Life Extension, always at the forefront in uncovering the latest scientific and medical breakthroughs for our members, recommended aspirin therapy for cardiovascular protection long before this practice became a standard treatment by cardiologists and other doctors. Life Extension continues to closely scrutinize ongoing scientific research associated with aspirin. Recently, scientists have uncovered tantalizing evidence suggesting that aspirin may help prevent skin cancer and reduce the risk of Alzheimer's disease.

The common thread linking aspirin’s beneficial effects on colorectal cancer, skin cancer, and Alzheimer's appears to be its remarkable ability to reduce excess inflammation and promote healthy blood flow.
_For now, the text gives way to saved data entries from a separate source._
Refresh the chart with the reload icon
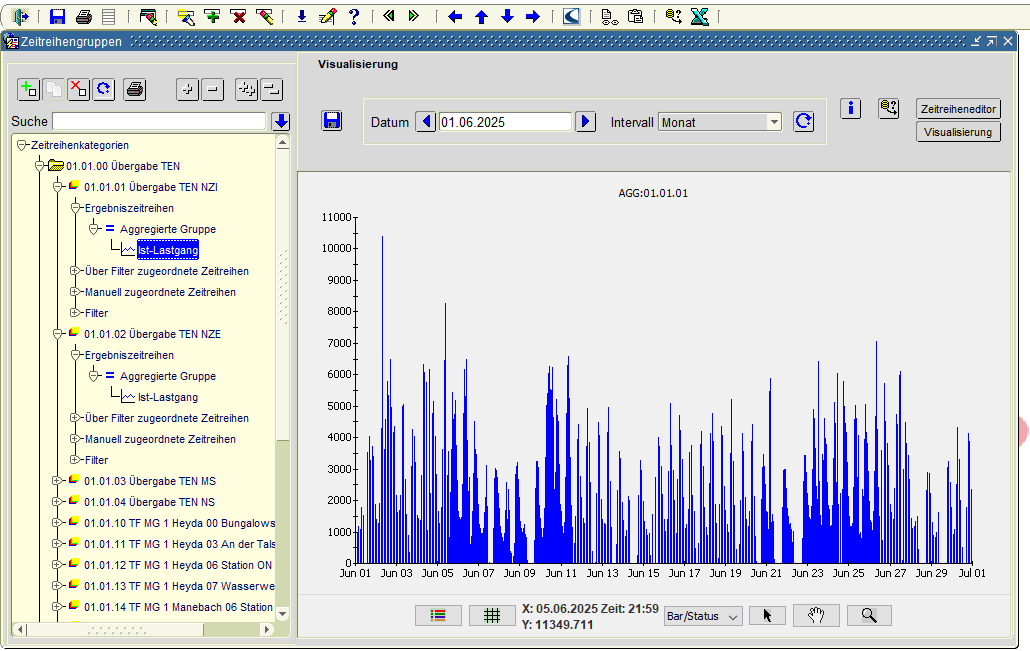The image size is (1030, 651). pos(803,121)
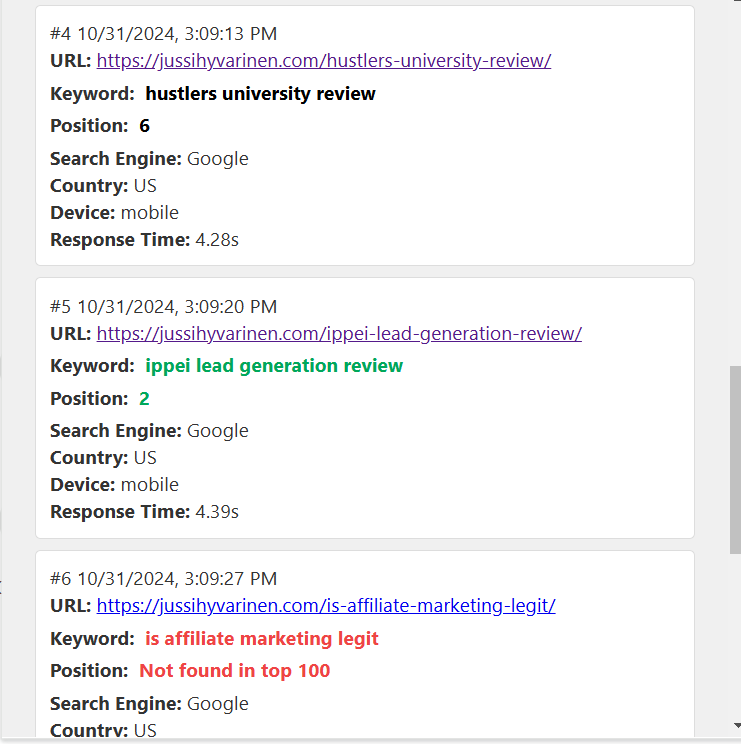
Task: Click the red 'Not found in top 100' text
Action: point(234,671)
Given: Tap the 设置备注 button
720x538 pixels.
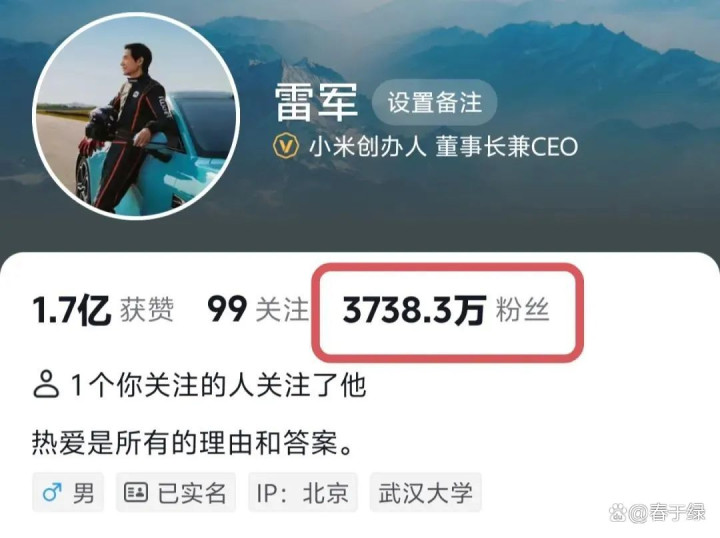Looking at the screenshot, I should point(434,103).
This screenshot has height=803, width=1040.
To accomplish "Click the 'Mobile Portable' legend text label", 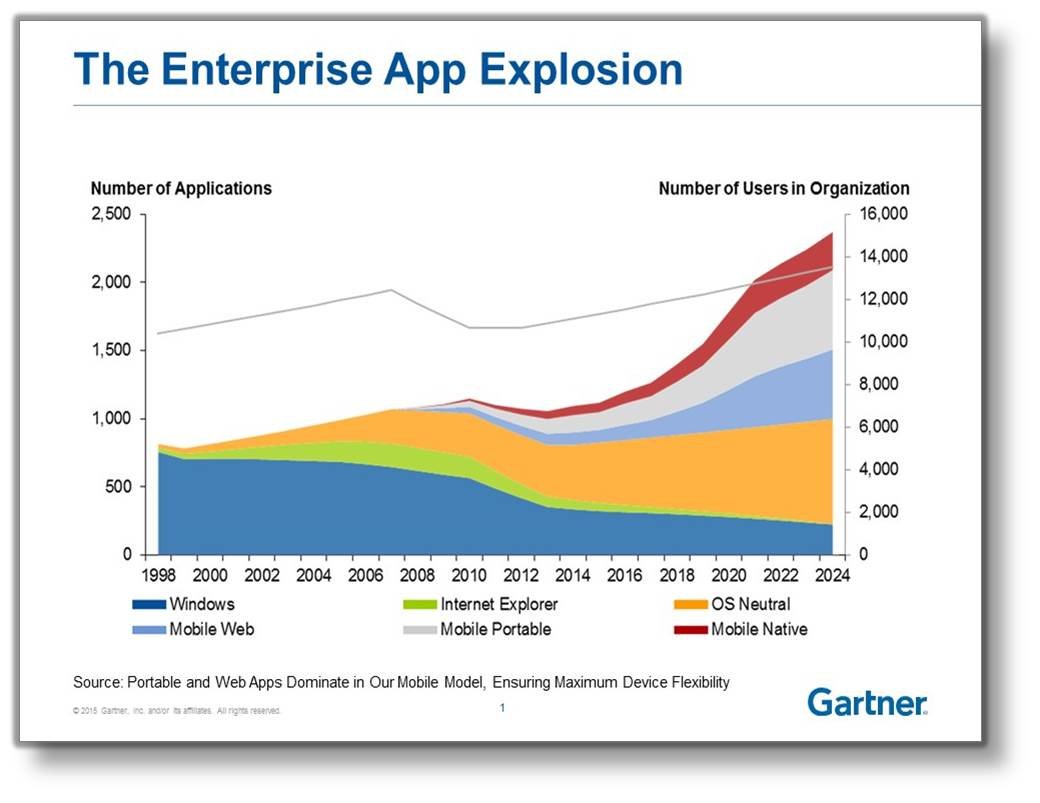I will click(495, 630).

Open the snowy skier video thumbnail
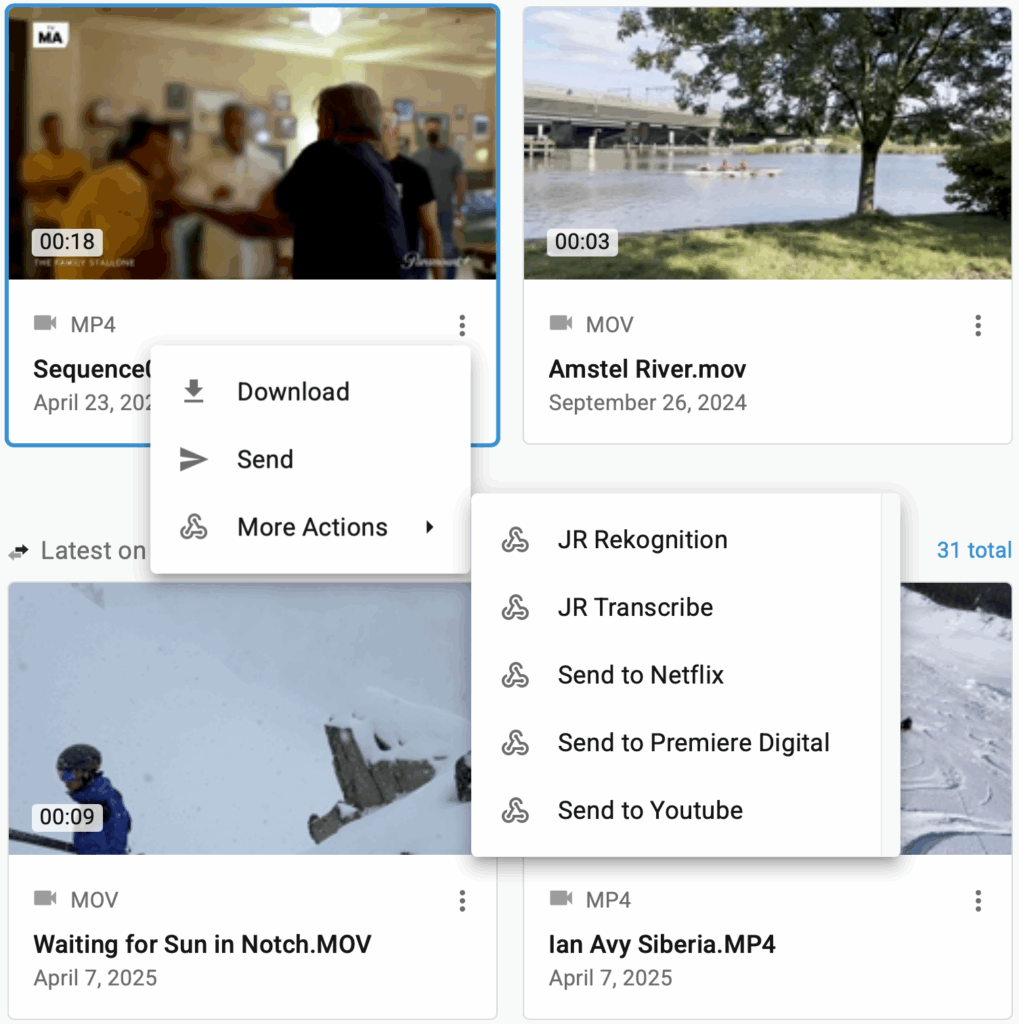tap(240, 718)
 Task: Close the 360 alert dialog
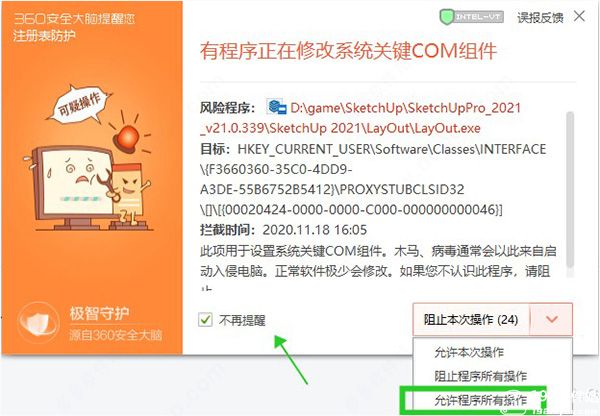point(579,16)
Today, medical science is confirming what Life Extension members have known for some time—that chronic inflammation underlies many of the most lethal degenerative diseases.

Cells throughout the body manufacture hormone-like substances called prostaglandins, which are involved in fever, inflammation, and pain, as well as thromboxanes, which help regulate blood vessel tone, platelet aggregation, and clot formation.1,2

The fatty acid arachidonic acid is transformed into prostaglandins and thromboxanes through the action of the cyclooxygenase (COX) enzymes. Aspirin works by irreversibly disabling the COX enzymes so that they can no longer produce prosta-glandins and thromboxanes.3-5

By reducing prostaglandin and thromboxane production, aspirin decreases inflammation, pain, fever, and blood clotting. As people grow older, they commonly experience increased inflammation as well as a greater prevalence of undesirable blood-clotting tendencies. Scientists believe that increased oxidative stress and greater levels of pro-inflammatory mediators may induce these changes in aging adults.6,7 Aspirin’s demonstrated ability to reduce inflammation may play a key role in helping to counteract many of the adverse biochemical changes that accompany aging. These very same properties also make aspirin a powerful weapon against many major diseases, including cardiovascular disease and cancer.


Aspirin is perhaps the best-known member of the family of nonsteroidal anti-inflammatory drugs (NSAIDs). These drugs works by inhibiting the cyclooxygenase (COX) enzymes, which are responsible for the production of hormone-like biochemicals called prostaglandins and thromboxanes.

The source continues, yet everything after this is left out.